START PROVIDED PASSAGE

Old habits die hard
Yesterday didn’t feel like a great day.
I’m coming up to 15 months since I ended my 20 long year battle with bulimia once and for all. I don’t talk about my recovery often, mainly because when I finally arrived in the right place, recovery was seemingly easy. I say that, but then I’m reminded of every New Year’s Eve where I vowed as my resolution to not bring it into another year, and when that failed I’d again promise on the 29th of March- the night before my birthday, that that would be it, but year after year, sometimes after months clean, it’d make its way back.
I’m not sure what the difference was the final time.
Actually, that’s a lie.
With every year that my 3 beautiful children grew older, the fear of them catching me mid-purge became more of a reality. I knew that the direction I was headed, meant that at some point I would be caught out, and I was not prepared to deal with that situation eventuating or with the difficult conversation that would ensue, with them or with my husband. I knew it needed to be on my terms and so when I found myself ready, with much work and relearning, I finally arrived in a different place.
I don’t talk about my recovery much because no two journeys are the same, and I don’t want to be the reason that another person feels like they’re failing because their story is different to mine.

END PROVIDED PASSAGE
START PROVIDED RECORDS

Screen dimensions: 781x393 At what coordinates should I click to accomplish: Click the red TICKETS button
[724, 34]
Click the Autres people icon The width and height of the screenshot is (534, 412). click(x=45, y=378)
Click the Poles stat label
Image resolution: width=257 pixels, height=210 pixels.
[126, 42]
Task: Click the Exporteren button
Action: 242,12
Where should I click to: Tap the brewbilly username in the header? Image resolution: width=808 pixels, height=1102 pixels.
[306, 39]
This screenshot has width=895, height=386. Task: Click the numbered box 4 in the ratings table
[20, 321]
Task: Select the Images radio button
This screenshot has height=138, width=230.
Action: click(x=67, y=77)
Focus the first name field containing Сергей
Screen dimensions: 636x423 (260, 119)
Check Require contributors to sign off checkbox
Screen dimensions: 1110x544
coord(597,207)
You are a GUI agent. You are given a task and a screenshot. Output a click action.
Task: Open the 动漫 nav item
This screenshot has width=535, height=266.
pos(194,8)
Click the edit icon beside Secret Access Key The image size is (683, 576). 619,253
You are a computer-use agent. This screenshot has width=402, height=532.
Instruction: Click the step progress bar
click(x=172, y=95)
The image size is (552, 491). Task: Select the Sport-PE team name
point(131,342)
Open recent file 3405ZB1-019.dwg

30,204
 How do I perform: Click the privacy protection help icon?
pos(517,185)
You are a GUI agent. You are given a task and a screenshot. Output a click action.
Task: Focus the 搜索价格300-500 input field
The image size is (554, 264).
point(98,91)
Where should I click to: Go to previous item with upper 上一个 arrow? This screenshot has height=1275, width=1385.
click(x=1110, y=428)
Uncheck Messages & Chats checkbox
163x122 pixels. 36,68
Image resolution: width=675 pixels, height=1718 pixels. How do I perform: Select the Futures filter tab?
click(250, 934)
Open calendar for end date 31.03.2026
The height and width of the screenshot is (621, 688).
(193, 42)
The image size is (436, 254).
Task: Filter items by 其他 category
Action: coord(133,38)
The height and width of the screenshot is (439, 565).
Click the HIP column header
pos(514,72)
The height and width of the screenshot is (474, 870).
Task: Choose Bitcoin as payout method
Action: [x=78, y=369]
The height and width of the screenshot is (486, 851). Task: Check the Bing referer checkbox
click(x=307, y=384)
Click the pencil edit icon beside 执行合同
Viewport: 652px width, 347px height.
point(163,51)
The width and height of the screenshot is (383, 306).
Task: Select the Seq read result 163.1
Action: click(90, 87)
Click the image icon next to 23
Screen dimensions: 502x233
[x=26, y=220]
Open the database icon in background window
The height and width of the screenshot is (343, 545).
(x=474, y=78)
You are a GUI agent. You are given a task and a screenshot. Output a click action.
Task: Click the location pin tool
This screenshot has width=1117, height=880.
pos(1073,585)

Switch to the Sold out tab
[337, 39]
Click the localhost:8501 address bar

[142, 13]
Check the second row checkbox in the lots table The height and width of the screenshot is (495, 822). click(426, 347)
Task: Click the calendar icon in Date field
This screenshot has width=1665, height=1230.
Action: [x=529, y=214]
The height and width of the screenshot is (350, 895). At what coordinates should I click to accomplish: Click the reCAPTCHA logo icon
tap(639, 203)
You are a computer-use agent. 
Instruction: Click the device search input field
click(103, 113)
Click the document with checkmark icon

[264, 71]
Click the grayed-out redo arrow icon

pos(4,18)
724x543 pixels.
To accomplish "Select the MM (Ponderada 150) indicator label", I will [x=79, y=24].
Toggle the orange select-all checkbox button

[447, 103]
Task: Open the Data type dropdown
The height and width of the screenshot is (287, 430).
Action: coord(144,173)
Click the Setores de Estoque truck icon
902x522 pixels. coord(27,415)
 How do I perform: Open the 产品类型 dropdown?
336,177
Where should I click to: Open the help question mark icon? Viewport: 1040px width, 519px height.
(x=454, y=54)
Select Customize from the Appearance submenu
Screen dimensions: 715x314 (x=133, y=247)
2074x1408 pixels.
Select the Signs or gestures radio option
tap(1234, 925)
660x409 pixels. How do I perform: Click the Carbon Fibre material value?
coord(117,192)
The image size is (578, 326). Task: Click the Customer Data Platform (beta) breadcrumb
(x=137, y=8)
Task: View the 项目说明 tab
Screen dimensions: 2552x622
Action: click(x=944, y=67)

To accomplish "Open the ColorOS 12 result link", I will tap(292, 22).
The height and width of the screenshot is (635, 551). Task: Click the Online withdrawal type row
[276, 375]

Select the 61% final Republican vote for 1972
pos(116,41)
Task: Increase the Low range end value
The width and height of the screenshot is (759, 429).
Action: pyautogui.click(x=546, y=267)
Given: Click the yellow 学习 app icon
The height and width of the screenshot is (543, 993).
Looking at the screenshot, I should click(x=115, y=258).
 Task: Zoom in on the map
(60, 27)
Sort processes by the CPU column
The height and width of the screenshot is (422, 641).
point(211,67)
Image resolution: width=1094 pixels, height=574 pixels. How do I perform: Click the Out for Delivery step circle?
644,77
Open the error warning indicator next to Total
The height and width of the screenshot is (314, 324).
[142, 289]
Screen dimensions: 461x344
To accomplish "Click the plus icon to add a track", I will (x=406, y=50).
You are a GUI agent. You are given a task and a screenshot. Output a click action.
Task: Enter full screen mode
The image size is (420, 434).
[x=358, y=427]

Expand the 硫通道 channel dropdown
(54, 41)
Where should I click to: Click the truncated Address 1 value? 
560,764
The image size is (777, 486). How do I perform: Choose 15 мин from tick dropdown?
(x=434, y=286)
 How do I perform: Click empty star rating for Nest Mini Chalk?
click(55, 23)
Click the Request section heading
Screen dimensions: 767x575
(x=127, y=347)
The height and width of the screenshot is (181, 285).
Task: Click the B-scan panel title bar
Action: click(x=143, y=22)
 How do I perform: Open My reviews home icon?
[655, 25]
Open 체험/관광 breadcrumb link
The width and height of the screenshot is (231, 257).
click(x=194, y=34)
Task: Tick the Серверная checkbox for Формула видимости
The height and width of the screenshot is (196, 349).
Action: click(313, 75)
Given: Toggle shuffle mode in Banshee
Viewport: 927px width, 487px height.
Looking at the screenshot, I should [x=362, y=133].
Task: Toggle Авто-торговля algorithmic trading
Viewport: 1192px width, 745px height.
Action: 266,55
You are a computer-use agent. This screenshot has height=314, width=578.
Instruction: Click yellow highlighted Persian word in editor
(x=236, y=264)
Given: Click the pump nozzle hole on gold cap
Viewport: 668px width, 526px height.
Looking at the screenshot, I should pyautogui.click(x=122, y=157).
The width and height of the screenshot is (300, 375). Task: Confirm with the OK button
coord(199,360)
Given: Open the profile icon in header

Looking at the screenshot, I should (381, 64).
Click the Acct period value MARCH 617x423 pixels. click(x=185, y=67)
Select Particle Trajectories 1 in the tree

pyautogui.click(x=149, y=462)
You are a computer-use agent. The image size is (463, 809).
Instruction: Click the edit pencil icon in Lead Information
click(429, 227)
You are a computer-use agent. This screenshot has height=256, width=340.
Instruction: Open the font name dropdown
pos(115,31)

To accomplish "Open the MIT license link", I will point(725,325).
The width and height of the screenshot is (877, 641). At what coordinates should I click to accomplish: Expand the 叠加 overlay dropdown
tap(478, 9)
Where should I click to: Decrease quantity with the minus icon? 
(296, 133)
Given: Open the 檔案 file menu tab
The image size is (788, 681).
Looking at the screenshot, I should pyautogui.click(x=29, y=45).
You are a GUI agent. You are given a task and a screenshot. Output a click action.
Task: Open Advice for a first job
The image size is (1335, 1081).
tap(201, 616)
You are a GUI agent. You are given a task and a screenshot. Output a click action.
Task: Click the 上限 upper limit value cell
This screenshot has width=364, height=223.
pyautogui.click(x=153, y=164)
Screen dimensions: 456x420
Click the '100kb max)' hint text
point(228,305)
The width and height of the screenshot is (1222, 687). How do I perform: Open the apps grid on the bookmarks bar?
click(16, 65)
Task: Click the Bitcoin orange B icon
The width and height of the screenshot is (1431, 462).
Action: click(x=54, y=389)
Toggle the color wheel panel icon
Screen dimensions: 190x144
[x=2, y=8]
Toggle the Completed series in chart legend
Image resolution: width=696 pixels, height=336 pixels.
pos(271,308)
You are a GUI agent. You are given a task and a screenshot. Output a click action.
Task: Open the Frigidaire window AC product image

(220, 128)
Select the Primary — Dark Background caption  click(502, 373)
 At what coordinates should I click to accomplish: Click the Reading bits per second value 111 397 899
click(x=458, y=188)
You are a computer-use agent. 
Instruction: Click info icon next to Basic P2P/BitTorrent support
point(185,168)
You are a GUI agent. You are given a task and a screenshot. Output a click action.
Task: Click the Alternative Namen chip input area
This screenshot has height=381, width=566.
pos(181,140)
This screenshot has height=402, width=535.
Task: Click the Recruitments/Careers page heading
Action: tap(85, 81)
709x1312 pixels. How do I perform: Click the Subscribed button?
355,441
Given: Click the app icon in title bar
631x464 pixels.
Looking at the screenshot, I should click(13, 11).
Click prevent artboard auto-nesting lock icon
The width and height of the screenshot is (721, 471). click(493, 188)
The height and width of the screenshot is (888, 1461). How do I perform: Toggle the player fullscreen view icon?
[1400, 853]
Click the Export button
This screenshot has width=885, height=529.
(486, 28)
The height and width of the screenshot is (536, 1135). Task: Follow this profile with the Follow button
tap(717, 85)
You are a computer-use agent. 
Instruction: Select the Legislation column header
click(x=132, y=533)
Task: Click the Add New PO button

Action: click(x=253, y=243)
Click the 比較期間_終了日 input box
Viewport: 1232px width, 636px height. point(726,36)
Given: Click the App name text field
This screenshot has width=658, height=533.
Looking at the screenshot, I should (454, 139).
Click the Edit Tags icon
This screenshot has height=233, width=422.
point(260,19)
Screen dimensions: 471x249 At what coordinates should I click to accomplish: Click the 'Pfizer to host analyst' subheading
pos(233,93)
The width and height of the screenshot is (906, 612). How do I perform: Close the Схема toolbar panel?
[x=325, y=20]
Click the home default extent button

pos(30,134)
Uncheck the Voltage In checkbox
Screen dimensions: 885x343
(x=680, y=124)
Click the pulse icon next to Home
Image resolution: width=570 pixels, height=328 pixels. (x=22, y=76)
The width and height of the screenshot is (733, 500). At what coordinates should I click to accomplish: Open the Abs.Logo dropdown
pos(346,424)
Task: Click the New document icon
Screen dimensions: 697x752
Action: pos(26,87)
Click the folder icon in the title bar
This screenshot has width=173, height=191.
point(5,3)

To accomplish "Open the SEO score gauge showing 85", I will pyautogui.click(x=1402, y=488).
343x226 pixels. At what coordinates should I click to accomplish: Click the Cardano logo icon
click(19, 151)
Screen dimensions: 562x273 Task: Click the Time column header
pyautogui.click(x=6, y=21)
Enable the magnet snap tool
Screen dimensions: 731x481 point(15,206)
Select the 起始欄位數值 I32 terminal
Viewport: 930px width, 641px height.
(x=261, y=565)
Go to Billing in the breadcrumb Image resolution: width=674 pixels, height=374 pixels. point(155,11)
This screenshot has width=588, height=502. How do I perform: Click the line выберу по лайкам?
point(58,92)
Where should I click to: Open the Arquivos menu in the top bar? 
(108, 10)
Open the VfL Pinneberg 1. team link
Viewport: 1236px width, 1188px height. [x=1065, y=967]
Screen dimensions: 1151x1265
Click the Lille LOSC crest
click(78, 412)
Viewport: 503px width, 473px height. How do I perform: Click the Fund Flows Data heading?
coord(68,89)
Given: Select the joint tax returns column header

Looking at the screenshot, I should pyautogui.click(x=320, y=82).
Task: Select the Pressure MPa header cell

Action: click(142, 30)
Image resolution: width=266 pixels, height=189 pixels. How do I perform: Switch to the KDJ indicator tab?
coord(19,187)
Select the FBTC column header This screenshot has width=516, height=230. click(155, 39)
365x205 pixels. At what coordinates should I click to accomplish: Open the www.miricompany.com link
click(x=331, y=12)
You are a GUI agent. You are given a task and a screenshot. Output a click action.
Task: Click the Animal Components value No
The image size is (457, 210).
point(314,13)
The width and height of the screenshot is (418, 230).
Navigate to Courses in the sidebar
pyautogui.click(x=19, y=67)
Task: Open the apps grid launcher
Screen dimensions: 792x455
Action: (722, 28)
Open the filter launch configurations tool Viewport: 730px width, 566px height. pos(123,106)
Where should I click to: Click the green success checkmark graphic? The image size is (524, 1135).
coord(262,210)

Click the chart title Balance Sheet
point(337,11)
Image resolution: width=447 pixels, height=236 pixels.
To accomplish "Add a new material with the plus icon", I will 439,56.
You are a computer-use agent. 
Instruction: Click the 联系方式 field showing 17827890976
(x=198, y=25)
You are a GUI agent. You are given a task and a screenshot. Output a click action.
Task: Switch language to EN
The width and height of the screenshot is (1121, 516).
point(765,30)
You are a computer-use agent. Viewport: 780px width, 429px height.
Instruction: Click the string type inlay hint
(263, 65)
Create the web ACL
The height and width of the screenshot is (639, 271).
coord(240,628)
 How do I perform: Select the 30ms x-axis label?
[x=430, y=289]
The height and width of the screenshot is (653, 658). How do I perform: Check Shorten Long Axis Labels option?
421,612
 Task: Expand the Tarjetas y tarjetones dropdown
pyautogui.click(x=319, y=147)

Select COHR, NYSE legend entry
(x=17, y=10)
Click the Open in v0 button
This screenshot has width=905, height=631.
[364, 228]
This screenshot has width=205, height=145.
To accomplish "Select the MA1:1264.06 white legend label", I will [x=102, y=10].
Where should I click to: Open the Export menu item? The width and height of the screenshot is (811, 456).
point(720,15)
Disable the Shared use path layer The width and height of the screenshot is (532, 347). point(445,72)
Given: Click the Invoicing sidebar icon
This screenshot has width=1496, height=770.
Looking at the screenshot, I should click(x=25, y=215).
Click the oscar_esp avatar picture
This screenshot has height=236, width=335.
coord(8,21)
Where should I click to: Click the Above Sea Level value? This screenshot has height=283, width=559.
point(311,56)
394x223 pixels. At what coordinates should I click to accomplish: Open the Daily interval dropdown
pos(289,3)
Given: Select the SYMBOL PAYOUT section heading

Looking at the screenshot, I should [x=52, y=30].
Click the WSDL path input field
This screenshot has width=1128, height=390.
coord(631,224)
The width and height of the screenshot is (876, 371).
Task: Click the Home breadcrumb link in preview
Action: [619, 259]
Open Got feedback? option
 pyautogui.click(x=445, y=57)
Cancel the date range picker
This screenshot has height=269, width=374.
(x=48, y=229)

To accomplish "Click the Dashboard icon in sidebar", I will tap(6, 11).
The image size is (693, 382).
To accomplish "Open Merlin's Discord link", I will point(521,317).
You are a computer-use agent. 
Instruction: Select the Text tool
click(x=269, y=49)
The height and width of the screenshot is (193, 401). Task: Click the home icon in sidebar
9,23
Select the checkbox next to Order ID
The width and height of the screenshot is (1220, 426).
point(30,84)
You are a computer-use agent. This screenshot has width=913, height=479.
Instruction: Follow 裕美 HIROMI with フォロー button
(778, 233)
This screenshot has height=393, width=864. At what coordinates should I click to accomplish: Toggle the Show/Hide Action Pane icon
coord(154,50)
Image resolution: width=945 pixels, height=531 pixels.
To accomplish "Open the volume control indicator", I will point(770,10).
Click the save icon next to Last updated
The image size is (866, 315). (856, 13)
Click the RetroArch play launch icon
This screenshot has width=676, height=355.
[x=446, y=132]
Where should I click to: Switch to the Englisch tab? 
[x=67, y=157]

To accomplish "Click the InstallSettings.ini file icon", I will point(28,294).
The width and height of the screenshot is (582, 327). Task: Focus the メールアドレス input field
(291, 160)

END PROVIDED RECORDS

- _ACTIVITY_
Write out the post about recovering from bulimia word for word, from "With every year" up to and including "a different place.".

- _WRITTEN SOLUTION_
With every year that my 3 beautiful children grew older, the fear of them catching me mid-purge became more of a reality. I knew that the direction I was headed, meant that at some point I would be caught out, and I was not prepared to deal with that situation eventuating or with the difficult conversation that would ensue, with them or with my husband. I knew it needed to be on my terms and so when I found myself ready, with much work and relearning, I finally arrived in a different place.